■ **EXERCISE REQUIREMENTS**:
Retype each line exactly as it stands, beginning at the first line of the material and finishing with the line that contains "Asile au Maroc".

■ **INPUT DATA**:

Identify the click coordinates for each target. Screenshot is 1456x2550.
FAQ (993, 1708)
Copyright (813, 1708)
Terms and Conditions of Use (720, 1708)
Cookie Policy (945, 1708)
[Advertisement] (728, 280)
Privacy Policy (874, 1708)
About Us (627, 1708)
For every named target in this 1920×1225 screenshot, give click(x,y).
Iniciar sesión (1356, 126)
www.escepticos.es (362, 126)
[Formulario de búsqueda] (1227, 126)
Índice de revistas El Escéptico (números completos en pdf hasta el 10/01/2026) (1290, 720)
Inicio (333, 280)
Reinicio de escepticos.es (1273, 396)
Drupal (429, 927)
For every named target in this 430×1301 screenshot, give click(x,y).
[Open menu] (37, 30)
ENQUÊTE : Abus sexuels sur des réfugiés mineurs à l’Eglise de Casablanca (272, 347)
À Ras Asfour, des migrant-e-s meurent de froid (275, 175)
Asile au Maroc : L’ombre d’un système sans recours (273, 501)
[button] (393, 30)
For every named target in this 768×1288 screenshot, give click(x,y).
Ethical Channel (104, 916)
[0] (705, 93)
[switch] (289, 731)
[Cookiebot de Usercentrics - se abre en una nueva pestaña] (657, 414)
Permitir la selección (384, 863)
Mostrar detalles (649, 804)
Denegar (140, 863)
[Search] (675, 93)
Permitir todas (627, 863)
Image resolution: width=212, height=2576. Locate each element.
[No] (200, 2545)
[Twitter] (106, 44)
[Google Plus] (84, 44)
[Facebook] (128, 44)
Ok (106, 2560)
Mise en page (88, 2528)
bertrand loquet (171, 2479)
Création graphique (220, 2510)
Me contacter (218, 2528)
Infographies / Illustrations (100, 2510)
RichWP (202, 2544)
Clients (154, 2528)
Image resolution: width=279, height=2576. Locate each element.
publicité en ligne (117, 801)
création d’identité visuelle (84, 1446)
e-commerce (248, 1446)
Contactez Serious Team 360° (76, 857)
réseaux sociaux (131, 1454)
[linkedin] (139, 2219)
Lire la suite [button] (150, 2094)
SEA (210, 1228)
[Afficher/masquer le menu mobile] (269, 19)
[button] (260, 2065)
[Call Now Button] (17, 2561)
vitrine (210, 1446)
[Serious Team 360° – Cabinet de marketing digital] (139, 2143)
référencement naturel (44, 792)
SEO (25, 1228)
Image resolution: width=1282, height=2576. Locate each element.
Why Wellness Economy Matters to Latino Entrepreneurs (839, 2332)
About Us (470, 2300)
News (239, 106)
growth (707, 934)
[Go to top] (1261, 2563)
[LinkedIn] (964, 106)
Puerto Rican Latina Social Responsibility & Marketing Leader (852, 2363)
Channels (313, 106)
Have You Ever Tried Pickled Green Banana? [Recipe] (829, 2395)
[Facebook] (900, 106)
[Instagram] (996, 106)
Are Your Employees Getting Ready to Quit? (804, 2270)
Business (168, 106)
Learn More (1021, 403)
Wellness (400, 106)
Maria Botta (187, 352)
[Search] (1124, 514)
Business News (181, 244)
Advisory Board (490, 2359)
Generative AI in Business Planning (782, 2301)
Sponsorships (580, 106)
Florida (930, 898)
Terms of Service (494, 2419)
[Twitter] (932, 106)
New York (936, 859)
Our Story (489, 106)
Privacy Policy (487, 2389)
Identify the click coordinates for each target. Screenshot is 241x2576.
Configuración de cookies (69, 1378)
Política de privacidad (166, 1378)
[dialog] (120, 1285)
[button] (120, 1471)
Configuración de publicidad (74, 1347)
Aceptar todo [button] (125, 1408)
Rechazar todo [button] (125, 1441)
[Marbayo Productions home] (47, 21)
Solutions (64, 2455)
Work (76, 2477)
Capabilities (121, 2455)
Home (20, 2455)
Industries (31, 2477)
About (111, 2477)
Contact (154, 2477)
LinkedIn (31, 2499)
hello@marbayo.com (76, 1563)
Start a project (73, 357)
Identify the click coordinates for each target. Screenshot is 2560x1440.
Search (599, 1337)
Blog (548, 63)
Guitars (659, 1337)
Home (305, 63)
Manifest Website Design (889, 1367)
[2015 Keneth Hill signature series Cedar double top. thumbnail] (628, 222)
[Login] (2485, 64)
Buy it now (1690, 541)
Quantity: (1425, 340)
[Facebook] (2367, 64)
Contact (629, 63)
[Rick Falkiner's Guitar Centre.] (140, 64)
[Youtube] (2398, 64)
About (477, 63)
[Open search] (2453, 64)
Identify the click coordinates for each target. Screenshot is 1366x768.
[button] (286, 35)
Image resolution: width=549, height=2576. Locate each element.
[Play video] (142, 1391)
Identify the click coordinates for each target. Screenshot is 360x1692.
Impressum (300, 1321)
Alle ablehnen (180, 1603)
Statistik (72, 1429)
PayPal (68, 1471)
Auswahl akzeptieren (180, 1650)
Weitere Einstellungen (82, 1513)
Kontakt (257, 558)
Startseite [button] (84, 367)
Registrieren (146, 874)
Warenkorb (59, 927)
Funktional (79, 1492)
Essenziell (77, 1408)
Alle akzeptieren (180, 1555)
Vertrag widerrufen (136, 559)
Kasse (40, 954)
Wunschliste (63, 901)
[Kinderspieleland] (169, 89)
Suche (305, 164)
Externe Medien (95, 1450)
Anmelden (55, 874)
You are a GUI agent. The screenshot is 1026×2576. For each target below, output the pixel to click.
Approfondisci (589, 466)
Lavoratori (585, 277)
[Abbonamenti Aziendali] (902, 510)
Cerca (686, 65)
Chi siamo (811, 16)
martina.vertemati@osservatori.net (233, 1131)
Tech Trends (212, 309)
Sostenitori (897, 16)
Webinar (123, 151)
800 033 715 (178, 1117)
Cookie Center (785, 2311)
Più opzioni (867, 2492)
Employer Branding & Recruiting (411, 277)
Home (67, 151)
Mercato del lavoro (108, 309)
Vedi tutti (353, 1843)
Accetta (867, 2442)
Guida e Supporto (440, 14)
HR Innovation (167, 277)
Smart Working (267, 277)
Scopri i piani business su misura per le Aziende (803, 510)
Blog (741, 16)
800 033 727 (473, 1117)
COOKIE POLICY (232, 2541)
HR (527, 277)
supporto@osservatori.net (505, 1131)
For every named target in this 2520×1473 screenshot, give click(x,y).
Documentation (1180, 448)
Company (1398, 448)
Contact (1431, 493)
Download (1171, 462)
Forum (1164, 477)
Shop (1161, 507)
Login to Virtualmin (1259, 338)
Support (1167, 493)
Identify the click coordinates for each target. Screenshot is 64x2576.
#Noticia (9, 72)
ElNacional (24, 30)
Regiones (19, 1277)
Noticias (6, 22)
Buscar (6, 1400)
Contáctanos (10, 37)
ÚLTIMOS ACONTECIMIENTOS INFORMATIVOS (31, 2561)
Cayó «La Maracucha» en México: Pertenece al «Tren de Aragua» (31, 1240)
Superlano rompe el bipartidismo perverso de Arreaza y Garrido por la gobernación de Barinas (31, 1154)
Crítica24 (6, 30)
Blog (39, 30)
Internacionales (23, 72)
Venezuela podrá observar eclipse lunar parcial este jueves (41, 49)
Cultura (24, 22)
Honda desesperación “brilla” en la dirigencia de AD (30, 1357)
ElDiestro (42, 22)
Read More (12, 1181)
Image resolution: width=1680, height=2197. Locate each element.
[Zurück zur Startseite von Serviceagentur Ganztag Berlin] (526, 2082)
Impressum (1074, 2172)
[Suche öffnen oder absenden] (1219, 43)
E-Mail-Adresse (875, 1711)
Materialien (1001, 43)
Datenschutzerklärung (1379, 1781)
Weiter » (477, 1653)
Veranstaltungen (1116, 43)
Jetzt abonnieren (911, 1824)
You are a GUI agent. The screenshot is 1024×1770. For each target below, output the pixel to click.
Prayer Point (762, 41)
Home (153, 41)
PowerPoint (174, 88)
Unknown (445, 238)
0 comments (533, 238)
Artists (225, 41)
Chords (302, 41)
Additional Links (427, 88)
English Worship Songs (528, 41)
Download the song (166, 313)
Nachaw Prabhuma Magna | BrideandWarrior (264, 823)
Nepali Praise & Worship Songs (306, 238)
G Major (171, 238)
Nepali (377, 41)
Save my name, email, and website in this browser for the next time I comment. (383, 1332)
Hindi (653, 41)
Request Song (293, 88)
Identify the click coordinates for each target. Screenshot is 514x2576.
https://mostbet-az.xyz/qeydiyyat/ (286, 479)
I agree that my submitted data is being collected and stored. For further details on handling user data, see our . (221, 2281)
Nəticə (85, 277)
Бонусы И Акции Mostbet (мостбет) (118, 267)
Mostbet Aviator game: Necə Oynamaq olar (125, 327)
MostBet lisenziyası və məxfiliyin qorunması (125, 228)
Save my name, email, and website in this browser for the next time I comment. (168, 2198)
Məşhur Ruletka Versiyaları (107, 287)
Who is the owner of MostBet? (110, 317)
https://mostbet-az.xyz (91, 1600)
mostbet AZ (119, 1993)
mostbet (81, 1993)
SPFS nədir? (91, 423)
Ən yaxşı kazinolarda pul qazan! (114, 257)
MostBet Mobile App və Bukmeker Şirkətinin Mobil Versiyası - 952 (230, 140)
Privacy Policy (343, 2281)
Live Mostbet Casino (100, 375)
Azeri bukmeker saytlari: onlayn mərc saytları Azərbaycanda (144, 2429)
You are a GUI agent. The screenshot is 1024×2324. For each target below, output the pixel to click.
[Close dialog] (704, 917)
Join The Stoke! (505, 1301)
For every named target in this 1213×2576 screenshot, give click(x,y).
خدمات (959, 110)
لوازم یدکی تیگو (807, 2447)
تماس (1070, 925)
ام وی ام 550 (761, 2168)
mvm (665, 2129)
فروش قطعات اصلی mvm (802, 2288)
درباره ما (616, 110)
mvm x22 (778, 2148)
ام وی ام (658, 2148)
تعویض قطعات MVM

■ **RESULT**:
Identify the click coordinates for each target. Screenshot is 1456x2550.
FAQ (993, 1708)
Copyright (813, 1708)
Terms and Conditions of Use (720, 1708)
Cookie Policy (945, 1708)
[Advertisement] (728, 280)
Privacy Policy (874, 1708)
About Us (627, 1708)
For every named target in this 1920×1225 screenshot, give click(x,y).
Iniciar sesión (1356, 126)
www.escepticos.es (362, 126)
[Formulario de búsqueda] (1227, 126)
Índice de revistas El Escéptico (números completos en pdf hasta el 10/01/2026) (1290, 720)
Inicio (333, 280)
Reinicio de escepticos.es (1273, 396)
Drupal (429, 927)
For every named target in this 430×1301 screenshot, give click(x,y).
[Open menu] (37, 30)
ENQUÊTE : Abus sexuels sur des réfugiés mineurs à l’Eglise de Casablanca (272, 347)
À Ras Asfour, des migrant-e-s meurent de froid (275, 175)
Asile au Maroc : L’ombre d’un système sans recours (273, 501)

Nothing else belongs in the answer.